In addition; Relevant speech synthesizing device of the present invention is characterised in that; Possess: storage unit stores in advance: 1st voice unit (VU) information relevant with a plurality of voice unit (VU)s that belong to the 1st tonequality and the 2nd voice unit (VU) information relevant with a plurality of voice unit (VU)s that belong to the 2nd tonequality that is different from above-mentioned the 1st tonequality; The acoustic information generation unit; Obtain text data; And the 1st synthetic video information of the character synthetic video corresponding, above-mentioned the 1st tonequality in generating expression and be included in above-mentioned text data according to the 1st voice unit (VU) information of said memory cells, and according to the 2nd voice unit (VU) information generation of said memory cells represent and be included in above-mentioned text data in the 2nd synthetic video information of character synthetic video corresponding, above-mentioned the 2nd tonequality; Transition element; From the above-mentioned the 1st and the 2nd synthetic video information that generates by the tut information generating unit, the character in generating expression and being included in above-mentioned text data corresponding, the above-mentioned the 1st and the middle synthetic video information of the synthetic video of the middle tonequality of the 2nd tonequality; And the voice output unit, the synthetic video and the output that will be above-mentioned middle tonequality by the above-mentioned middle synthetic video information conversion that above-mentioned transition element generates; The tut information generating unit with the above-mentioned the 1st and the 2nd synthetic video information respectively as the string of a plurality of characteristic parameters and generate; Above-mentioned transition element generates above-mentioned middle synthetic video information through the intermediate value of the mutual characteristic of correspondence parameter of calculating the above-mentioned the 1st and the 2nd synthetic video information.
Thus; As long as will and be stored in the storage unit in advance corresponding to the 1st voice unit (VU) information of the 1st tonequality corresponding to the 2nd voice unit (VU) information of the 2nd tonequality; Just can export the synthetic video of the middle tonequality of the 1st and the 2nd tonequality, the degree of freedom that can improve tonequality so be not limited to be stored in the tonequality of the content in the storage unit in advance.In addition; Because with the 1st and the 2nd synthetic video information with the 1st and the 2nd tonequality is synthetic video information in the middle of the basis generates; So can carry out the dynamic range of wave spectrum is enlarged the processing of that kind too much unlike routine that kind in the past, and can the tonequality of synthetic video be maintained good state.In addition, about speech synthesizing device of the present invention is exported and the corresponding synthetic video of character string that is included in wherein owing to obtaining text data, so can improve ease of use to the user.And then; Relevant speech synthesizing device of the present invention is because the intermediate value of the mutual characteristic of correspondence parameter of the 1st and the 2nd synthetic video information of calculating generates middle synthetic video information; So compare with the such situation that 2 wave spectrums are carried out transition processing of example in the past; Can not confirm position by error, and the tonequality of synthetic video is improved, can also alleviate calculated amount as benchmark.
Here; Also can make and it is characterized by; Above-mentioned transition element makes the above-mentioned the 1st and the 2nd synthetic video information change the acting ratio of synthetic video information in the middle of above-mentioned, so that change continuously its output procedure from the tonequality of the synthetic video of tut output unit output.

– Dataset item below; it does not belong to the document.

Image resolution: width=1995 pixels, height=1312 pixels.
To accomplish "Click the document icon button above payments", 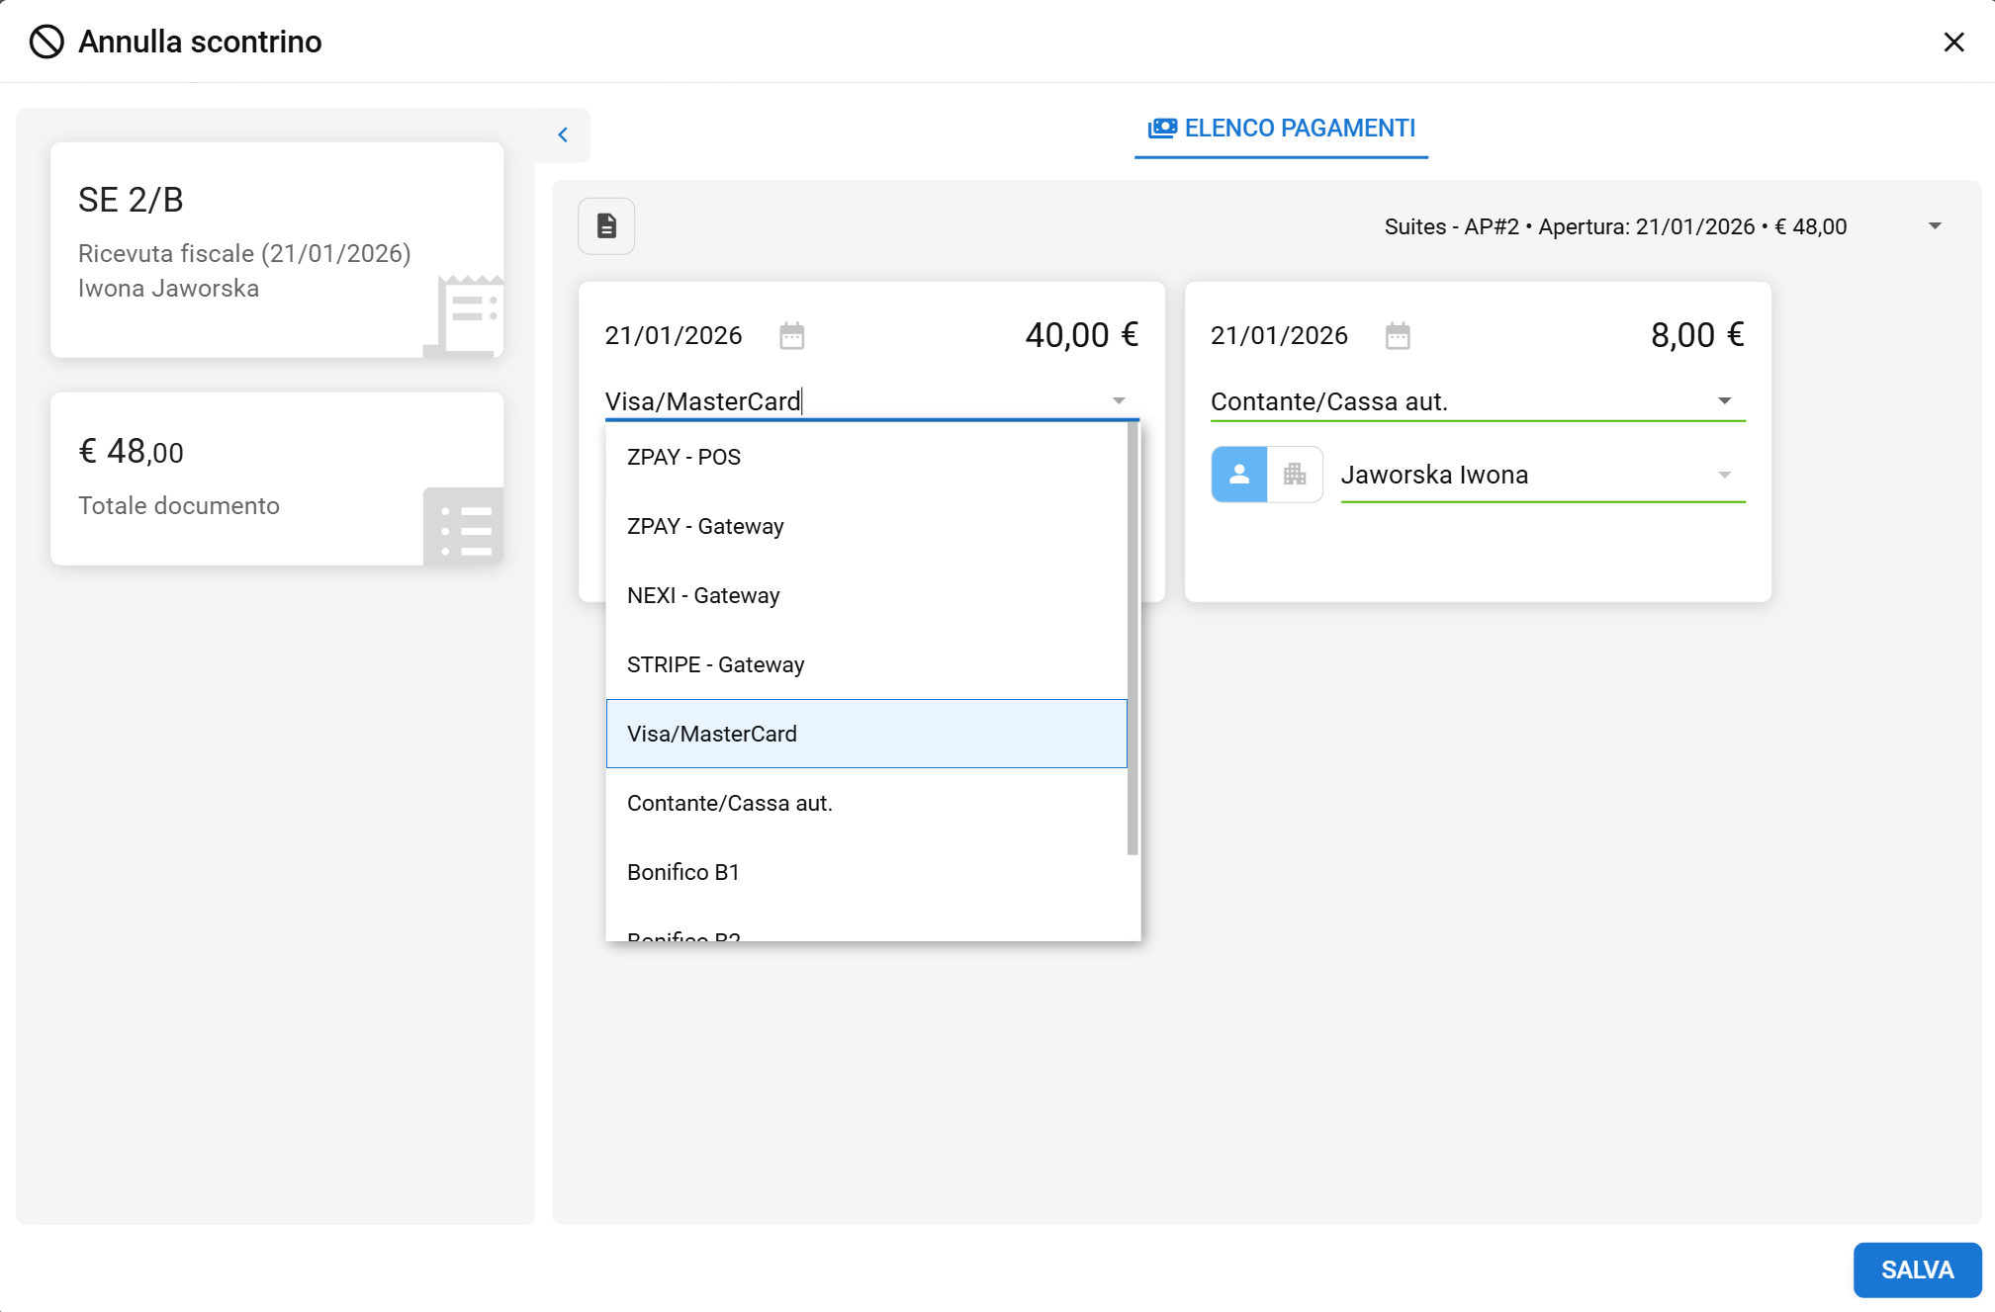I will point(606,226).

Thus, because the tonequality of this synthetic video changes continuously in the output of synthetic video, change such synthetic video from usual sound continuously to angry sound so for example can export.
In addition, also can make it is characterized by, said memory cells will be represented the characteristic information by the content of the benchmark of each represented voice unit (VU) of above-mentioned each the 1st and the 2nd voice unit (VU) information, comprise and be stored in above-mentioned each the 1st and the 2nd voice unit (VU) information; The tut information generating unit comprises above-mentioned characteristic information respectively and generates the above-mentioned the 1st and the 2nd synthetic video information; Above-mentioned transition element generates above-mentioned middle synthetic video information after the represented benchmark of self-contained above-mentioned characteristic information is integrated by each with the above-mentioned the 1st and the 2nd synthetic video information utilization.For example, said reference is the change point by the sound characteristic of each voice unit (VU) of above-mentioned each the 1st and the 2nd voice unit (VU) information representation.In addition, the change point of above-mentioned sound characteristic is to represent the state migration points on the optimal path of each represented in above-mentioned each the 1st and the 2nd voice unit (VU) information voice unit (VU) with HMM (Hidden Markov Model); Above-mentioned transition element is utilizing above-mentioned state migration points integrates the above-mentioned the 1st and the 2nd synthetic video information on time shaft after, generate above-mentioned in the middle of synthetic video information.
Thus; Because in the generation of the middle synthetic video information that transition element carries out; Use said reference to integrate the 1st and the 2nd synthetic video information; So with for example compare through integration the 1st such as figure coupling and the such situation of the 2nd synthetic video information, can promptly realize integrating and synthetic video information in the middle of generating, the result can improve processing speed.In addition, through its benchmark being set at, can on time shaft, correctly integrate the 1st and the 2nd synthetic video information by the state migration points on the optimal path of HMM (Hidden Markov Model) expression.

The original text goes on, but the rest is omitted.